What we might have the power to do is push forward the historical process we’re in, if we can figure out what it is. In Wiccan circles, we sing a song that goes, “Even though it is the darkest hour, no one can hold back the dawn.” The Luddites forgot that, or they didn’t realize that they were at the dawning of the Industrial Age. So what age is dawning now?
I imagine a cell of radical dinosaurs hunkered around the campfire at the La Brea Tar Pits, plotting to overthrow T-Rex, when out of nowhere, along comes a meteor and punches a massive hole in the forest. So what do the Socialist Brontosauruses do? Do they continue trying to organize the foliage-growers and rodent-hunters or do they go help rebuild tar pits for the displaced pterodactyls? Or do they look at what is seeping through the hole in the earth and try to figure out how to turn it into food and shelter, maybe getting there before the ruling dinos do? Well obviously, they didn’t do that, or we would not be here today, but we’re supposed to believe in evolution, so theoretically, we can learn from their mistakes.

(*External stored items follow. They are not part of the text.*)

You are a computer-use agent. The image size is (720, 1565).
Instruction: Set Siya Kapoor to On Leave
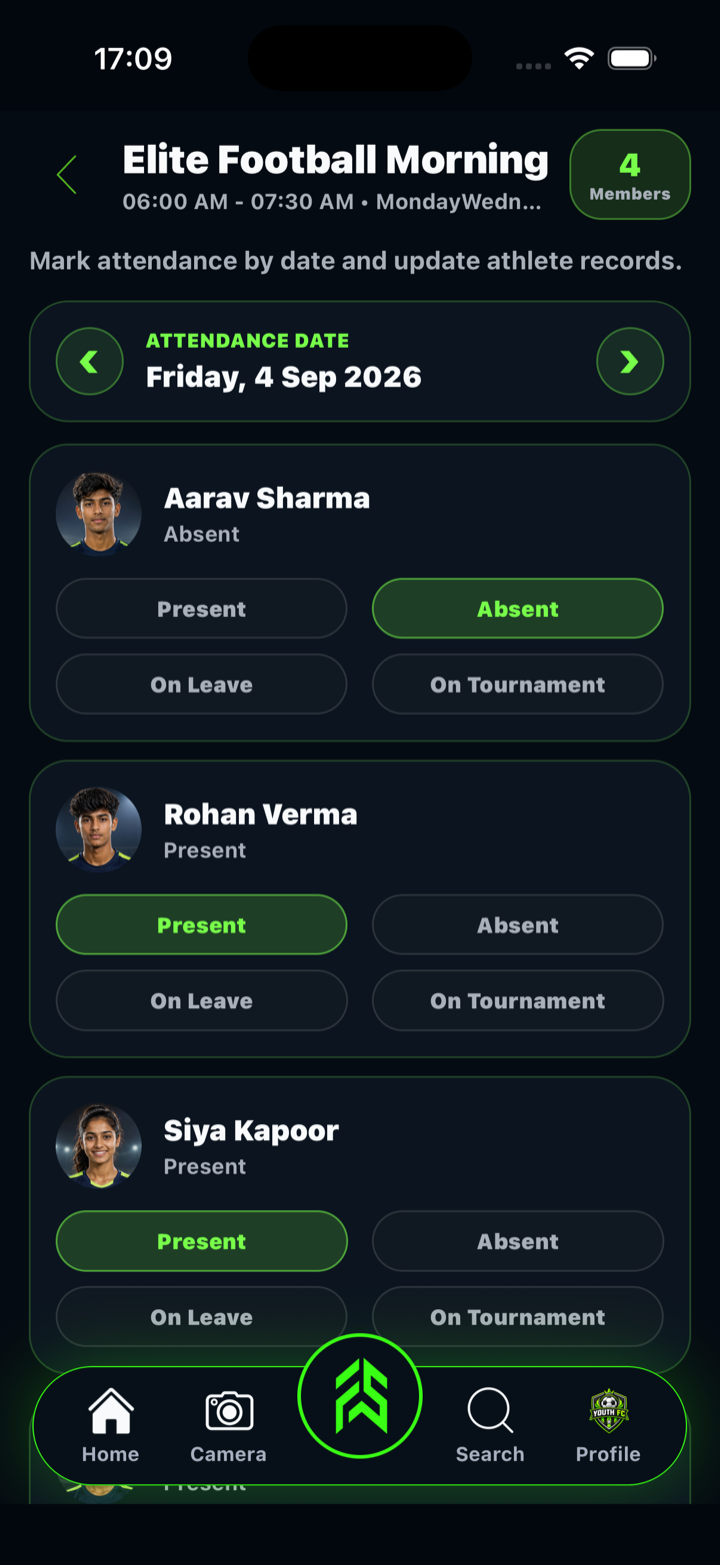coord(201,1316)
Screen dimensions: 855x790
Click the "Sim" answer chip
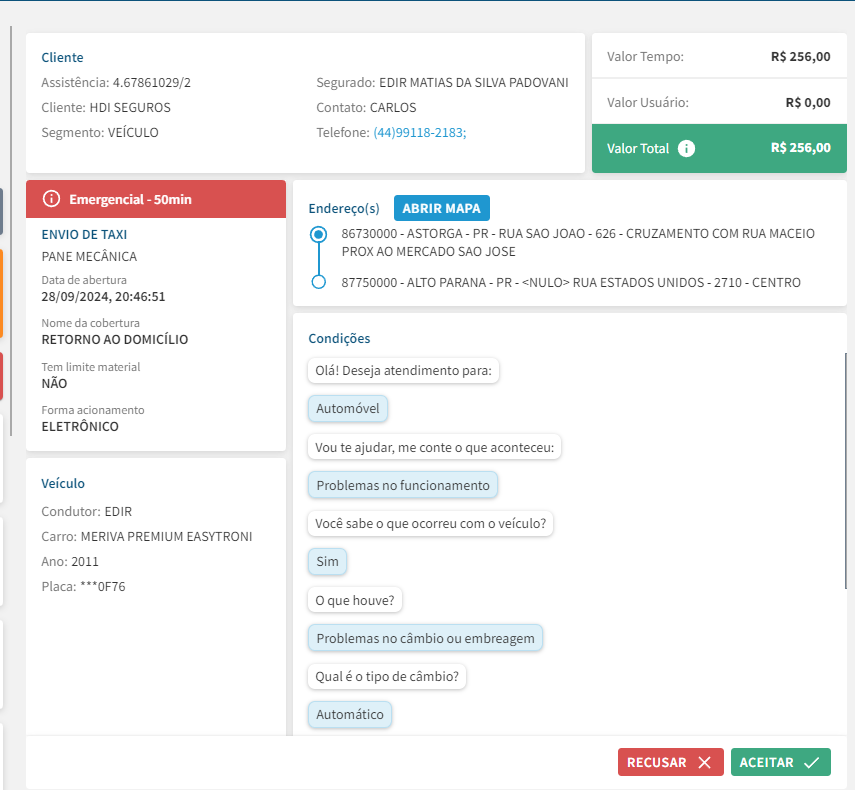[327, 561]
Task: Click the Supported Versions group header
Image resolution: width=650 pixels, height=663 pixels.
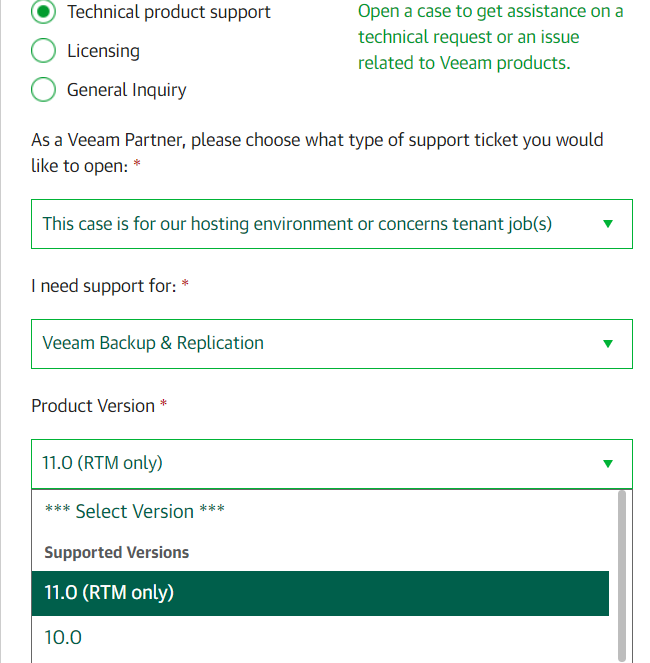Action: click(117, 552)
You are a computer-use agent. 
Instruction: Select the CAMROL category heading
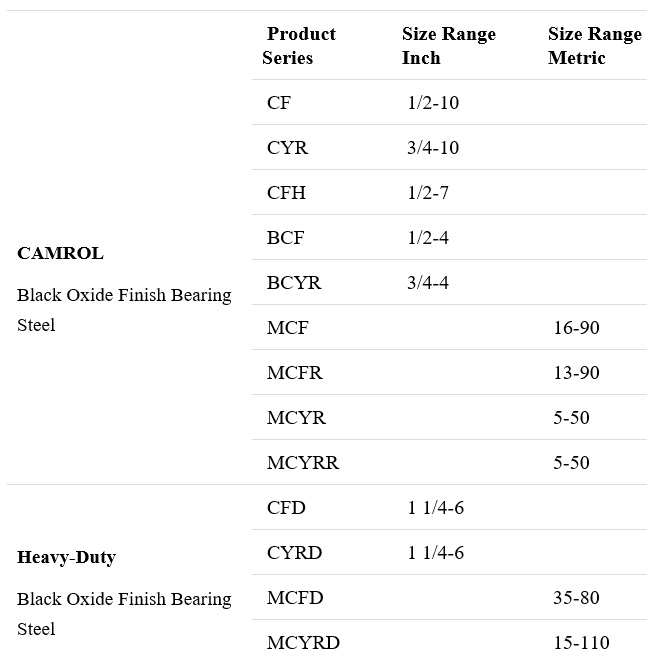pos(60,254)
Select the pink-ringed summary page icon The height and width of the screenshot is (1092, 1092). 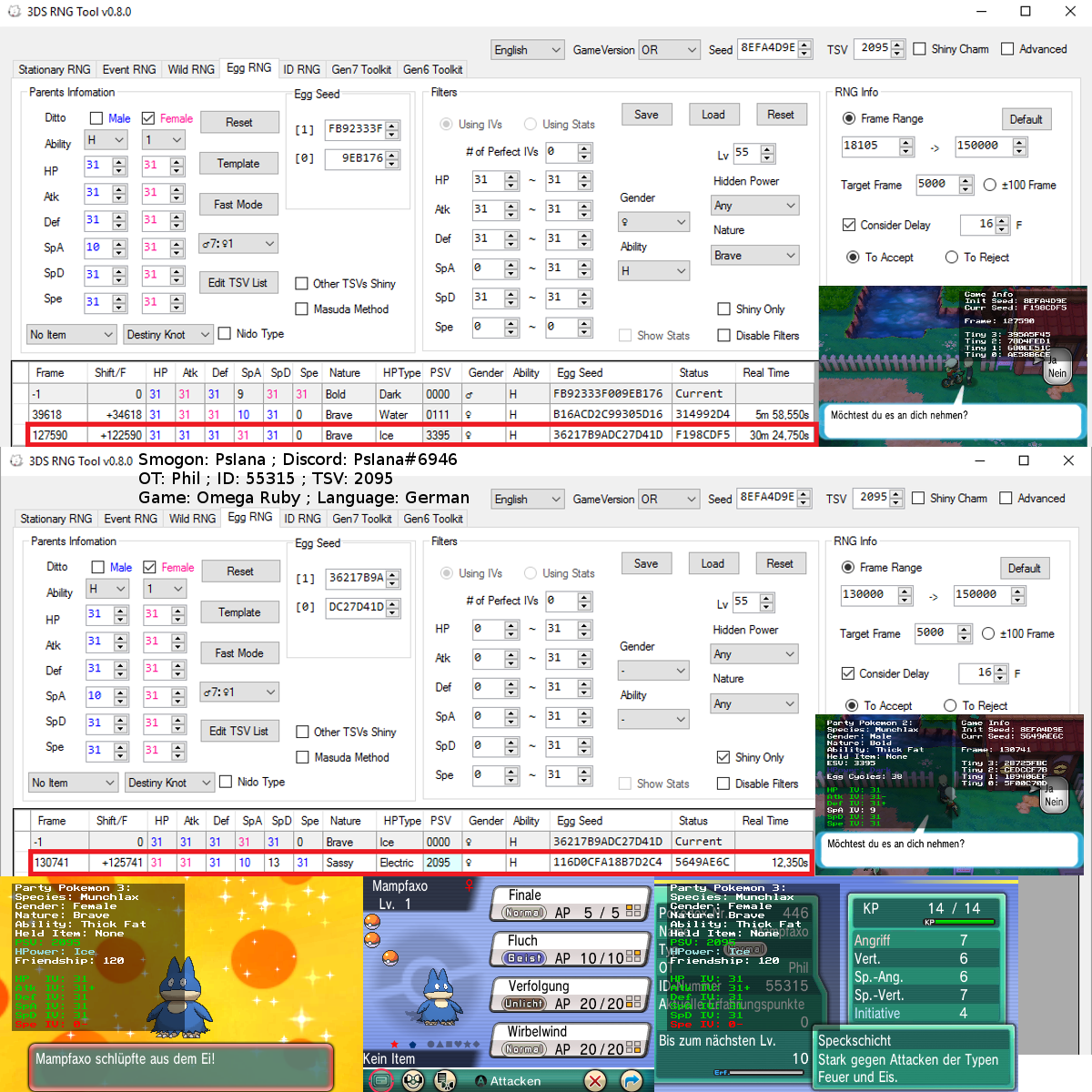tap(381, 1080)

There are big historical shifts, like the Industrial Revolution and the rise of nation-states in the Renaissance, there are small shifts, like the difference between Carter’s foreign policy and Reagan’s, and there are medium shifts, like the creation and breakup of the Soviet Union. I maintain that we’re in a massive shift right now. Massive, but not unprecedented. It’s easy to imagine that things are more terrible now than they’ve ever been in history, because we know so much more about conditions in so many places. But in fact, it’s hard to believe that things are worse now than during the Plagues in Europe, or the slavery era in Africa or the famines in Ireland, or the nuclear bombing of Japan. Like many times in the past, it’s a time of great crisis and a time of great promise. When people sound the death-knell of life on the planet, I can’t help recall the predictions of total collapse on Y2K which so many leftists embraced with thinly veiled glee. I called it the Millenialist Bug. Whether you’re a religious or secular apocalyptic, it’s comforting to believe that it’s out of our hands, that the world is about to have its way with us and all we can do is try to ensure we’re standing on the right side when the end comes.
I don’t believe it. People are going to suffer, people are going to be forced to move, but, sadly, that’s been the case many many times in human history. Climate change is how the first people ended up on this continent, right?

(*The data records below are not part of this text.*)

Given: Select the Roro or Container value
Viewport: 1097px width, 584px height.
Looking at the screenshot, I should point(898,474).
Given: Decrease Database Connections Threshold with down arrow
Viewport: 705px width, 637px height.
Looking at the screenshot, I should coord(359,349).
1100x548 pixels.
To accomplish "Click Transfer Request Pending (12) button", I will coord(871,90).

Does that mean we don’t try to reduce carbon emissions, lessen our footprint, and all that? No, of course not. But it means that we recognize that usually, political changes come about as adaptations to new geophysical conditions, not the other way around. So I propose that we look at the new geographic and demographic conditions taking shape, and try to imagine what adaptations to those conditions might look like. And that might suggest political paths that are with the tide rather than against it.
So one of the new geographic conditions is that an increasing number of people have national identities which are not tied to the place where they live. Combined with that is the rise of transnational identities, some of which are religious, some cultural and others related to other social classifications. This shift in primary identity creates a lot of anger and nervousness in people who have grown up believing (because it’s been drilled into them) that loyalty to the nation we live in is the highest value that there is. And that translates into reactionary social policy not only in places like Arizona, but also in places like Iran, where openly gay people are considered “West toxified,” in Switzerland, where mosques are being banned, in Cambodia, where feminist activists are imprisoned, in France, where schoolgirls are forbidden to wear hijab, and in Sudan, where women are flogged for wearing pants.

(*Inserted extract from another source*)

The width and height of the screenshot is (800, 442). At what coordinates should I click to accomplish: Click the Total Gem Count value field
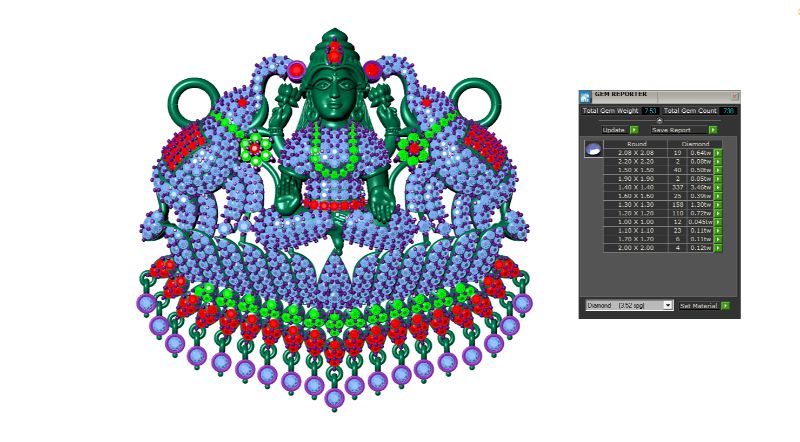(x=728, y=111)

I think one big historical shift we’re on the verge of is the disappearance of national borders. Or they might exist as more or less fictional boundaries, like in much of Europe now – something that determines which soccer team you root for (or whether you call it soccer or football) but doesn’t have too much to do with where you can live or work. And to the extent that is true, it’s sure to be scary to people who have never had a passport.
What are people afraid of, that makes them seek policies like the Arizona laws calling for profiling of immigrants and banning accented English? In its most distilled form, they are afraid that these “newcomers” (many of whom are hardly new, but that’s not here nor there – what they stand for is new) are going to force them out of their homes. And that’s something we should be able to empathize with, even while we reject both their analysis and their solutions.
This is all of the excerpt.